[[ Extracted records, beginning ]]

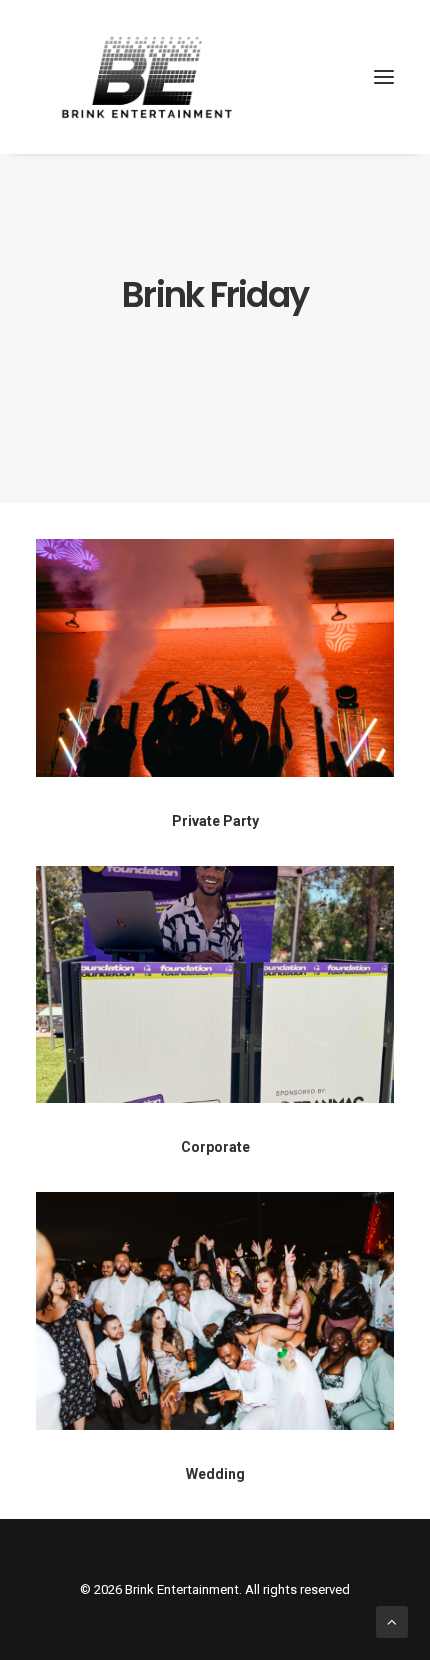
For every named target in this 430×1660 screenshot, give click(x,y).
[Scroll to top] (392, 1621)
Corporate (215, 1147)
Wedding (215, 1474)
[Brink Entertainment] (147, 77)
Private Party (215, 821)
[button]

[[ Extracted records, end ]]

:: Task prompt ::
The lines from the one holding "Wedding (215, 1474)" to the last line of the entries, both included: retype them exactly and give nothing else.

:: Answer to this exercise ::
Wedding (215, 1474)
[Brink Entertainment] (147, 77)
Private Party (215, 821)
[button]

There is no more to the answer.